The Leonidaion in Olympia. New approaches to a well-known building

Monday, October 29, 2018

The next lecture of the “THE CIRCLE, Dialogues for Greek and Roman Architecture” will be given by Claudia Mächler M.A. (Deutsches Archäologisches Institut).

The topic of the lecture is “The Leonidaion in Olympia. New Approaches to a well-known Building”.

Abstract

Located to the southwest of the Altis, the Leonidaion with an area of over 6000 square
meters is the largest preserved building at Olympia and focus of an ongoing project, which
started in 2014. This representative structure characterized by its Ionic colonnade that
surrounds the building on all four sides, was funded by Leonides of Naxos in about 330 BC at the transition from the Late Classical to the Hellenistic period. The first German excavations (1878‐1881) uncovered its northern section and the southern part was excavated in the fifties of the 20th century (1954‐1956). Despite its unique design and its long and eventful architectural history, the Leonidaion has otherwise remained unstudied.
At the same time, its history of research, which reaches back to the late nineteenth century
and thus to the beginnings of archeology as a scientific discipline, turned the Leonidaion to a well‐known building of compendium‐like character. The fact that this general knowledge in some aspects is not based on a detailed archaeological study, but in particular not on an in‐depth building survey, is somehow neglected or implicitly accepted by modern scholarship.

This study thus refocuses on a number of aspects of the Leonidaion in the wake of the results of a detailed building survey and attempts to question our supposedly solid knowledge of that building.

The lecture will be held in English.

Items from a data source
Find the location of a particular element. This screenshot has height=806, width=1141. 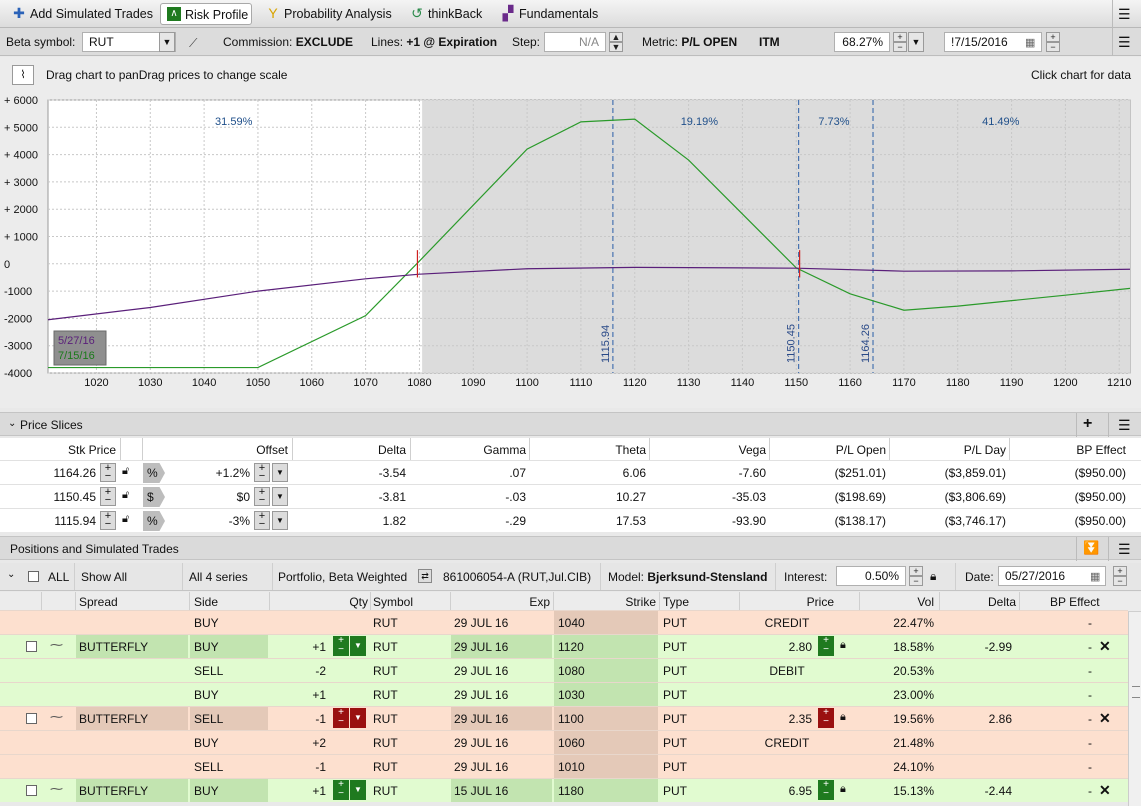

tab-fundamentals: ▞ Fundamentals is located at coordinates (550, 14).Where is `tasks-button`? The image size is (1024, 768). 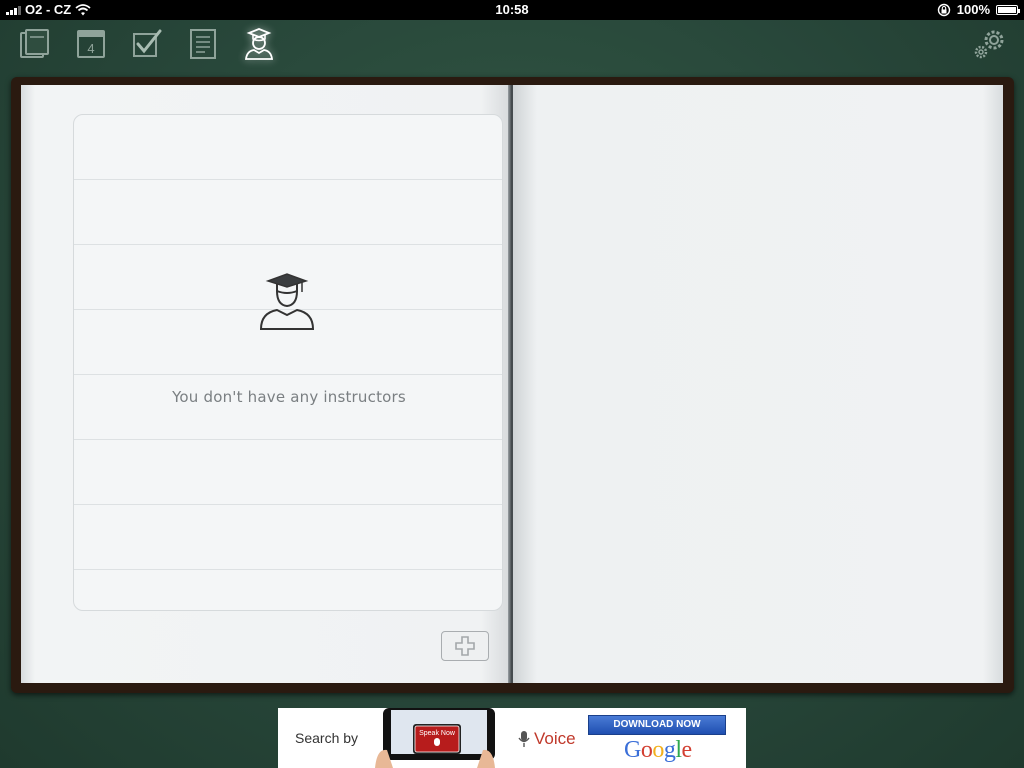
tasks-button is located at coordinates (147, 44).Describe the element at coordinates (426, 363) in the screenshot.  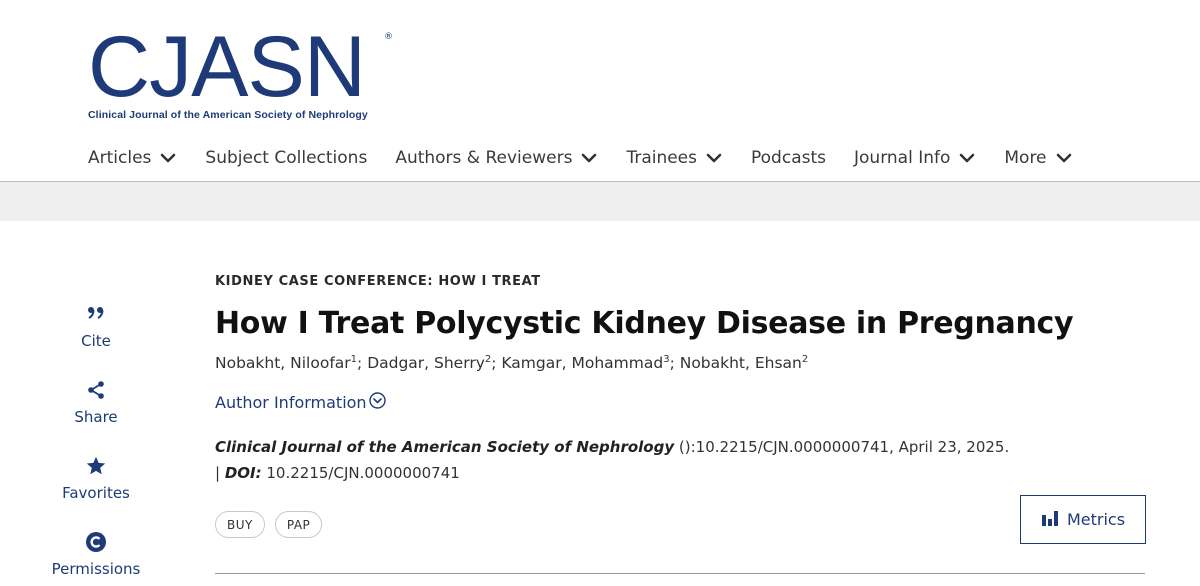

» **Request 1**
Write out the passage of the lecture announcement from "The next lecture" to "(Deutsches Archäologisches Institut).".
» **Request 2**
List every four-digit year that appears in the lecture announcement.

» **Reply 1**
The next lecture of the “THE CIRCLE, Dialogues for Greek and Roman Architecture” will be given by Claudia Mächler M.A. (Deutsches Archäologisches Institut).

» **Reply 2**
2018, 2014, 1878, 1881, 1954, 1956